Along with other security features
(http://blogs.msdn.com/architecture/archive/2009/08/13/internet-explorer-8-rated-tops-against-malware-and-phishing-attacks.aspx)
this basicly means that IE8 is the most secure web browser nowadays?

If memory serves me right, it's been a while since we've witnessed
successful, large-scale exploitation of memory corruption flaws in any
browser, and it's probably not the most common exploitable security
lapse these days.

This is partly because many of the modern defenses - such as DEP/NX,
ASLR, canaries, lower privileges / sandboxing - are becoming more
prevalent across all browsers and operating systems; partly because
browser seem to be doing a lot of in-house fuzzing (for MSIE, Firefox,
and Chrome, this is probably pretty evident); and last but not least,
in part because of the changing landscape for security disclosure:
researchers are heavily incentivized to sell vulnerabilities instead
(keeping the public as such generally safe, but probably greatly
increasing exposure windows for targeted attacks).

In the browser world, many other problems can have profound security
consequences, however; browser chrome privilege escalations, zone
fenceposts, even universal XSSes (made more serious by the fact more
and more of our sensitive data is handled by web applications), and
other design errors that allow much simpler paths of privilege
escalation (sometimes including system compromise) are taking the
center stage, particularly for malware distribution and other
large-scale attacks. In this department, most vendors have several
skeletons in the closet (Microsoft with content sniffing and zone
model complexity, Firefox and some other browsers with privileged
JavaScript used to implement extensions and UIs, etc).

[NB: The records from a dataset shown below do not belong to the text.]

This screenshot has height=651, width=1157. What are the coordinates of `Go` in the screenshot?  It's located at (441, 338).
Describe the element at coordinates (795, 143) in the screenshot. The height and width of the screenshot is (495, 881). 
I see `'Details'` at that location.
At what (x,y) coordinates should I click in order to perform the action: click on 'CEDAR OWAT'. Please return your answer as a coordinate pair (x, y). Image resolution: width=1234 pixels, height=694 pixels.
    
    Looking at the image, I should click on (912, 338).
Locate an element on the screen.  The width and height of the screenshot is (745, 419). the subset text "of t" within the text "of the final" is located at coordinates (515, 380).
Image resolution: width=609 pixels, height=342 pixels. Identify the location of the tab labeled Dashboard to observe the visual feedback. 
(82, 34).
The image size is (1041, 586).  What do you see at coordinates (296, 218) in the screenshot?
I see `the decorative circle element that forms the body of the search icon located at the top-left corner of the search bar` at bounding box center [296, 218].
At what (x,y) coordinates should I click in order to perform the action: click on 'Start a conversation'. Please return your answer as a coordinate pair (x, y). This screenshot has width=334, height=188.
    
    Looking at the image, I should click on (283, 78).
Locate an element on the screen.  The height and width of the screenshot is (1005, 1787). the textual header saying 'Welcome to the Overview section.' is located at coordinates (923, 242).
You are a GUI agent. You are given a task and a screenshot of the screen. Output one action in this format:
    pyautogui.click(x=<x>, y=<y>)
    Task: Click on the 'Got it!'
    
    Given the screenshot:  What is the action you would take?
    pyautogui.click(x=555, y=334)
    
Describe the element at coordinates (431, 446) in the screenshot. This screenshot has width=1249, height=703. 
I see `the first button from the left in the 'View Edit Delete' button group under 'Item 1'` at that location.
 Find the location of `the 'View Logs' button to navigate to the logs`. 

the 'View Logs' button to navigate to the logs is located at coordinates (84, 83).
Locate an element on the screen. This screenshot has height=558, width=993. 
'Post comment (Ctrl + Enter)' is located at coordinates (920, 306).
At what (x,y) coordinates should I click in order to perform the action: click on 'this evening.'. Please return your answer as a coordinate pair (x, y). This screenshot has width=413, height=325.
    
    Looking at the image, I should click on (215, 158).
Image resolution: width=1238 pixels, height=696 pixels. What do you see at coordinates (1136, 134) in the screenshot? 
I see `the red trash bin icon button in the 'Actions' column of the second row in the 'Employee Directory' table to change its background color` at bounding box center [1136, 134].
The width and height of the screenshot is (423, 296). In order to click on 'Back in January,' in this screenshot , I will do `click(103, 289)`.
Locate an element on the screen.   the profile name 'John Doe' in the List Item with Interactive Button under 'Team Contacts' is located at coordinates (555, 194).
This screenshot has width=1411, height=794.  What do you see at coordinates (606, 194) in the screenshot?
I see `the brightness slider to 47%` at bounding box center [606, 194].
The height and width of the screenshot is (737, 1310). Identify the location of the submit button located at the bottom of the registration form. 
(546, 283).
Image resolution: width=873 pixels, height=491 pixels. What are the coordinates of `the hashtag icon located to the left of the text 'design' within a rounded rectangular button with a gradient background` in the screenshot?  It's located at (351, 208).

Anyhow - in the end, I would be tempted to say that the differences
between browsers are much less pronounced that the media feels
compelled to say; but this new fierce competition between vendors is
exceptional, highly notable, and very beneficial for the industry in
the long run. For example, weren't it for Firefox claims of superior
security and the ensuing market adoption, we would probably not see a
sudden push for security features in MSIE8; and weren't it for
Microsoft's response, Mozilla folks would likely not feel compelled to
keep up their in-house fuzzing efforts and security improvements in
FF3 and 3.5. Then add Chrome to the mix, and it gets even more
interesting...

/mz

PS. As for malware filtering - also, not a feature unique to any
particular browser these days - I do not quite see the relevance to
this discussion. Anti-malware checks improve the safety of casual
browsing for general public - and hence has a positive effect for the
health of the Internet as a whole - but they do not render any
particular browser less likely to have exploitable vulnerabilities.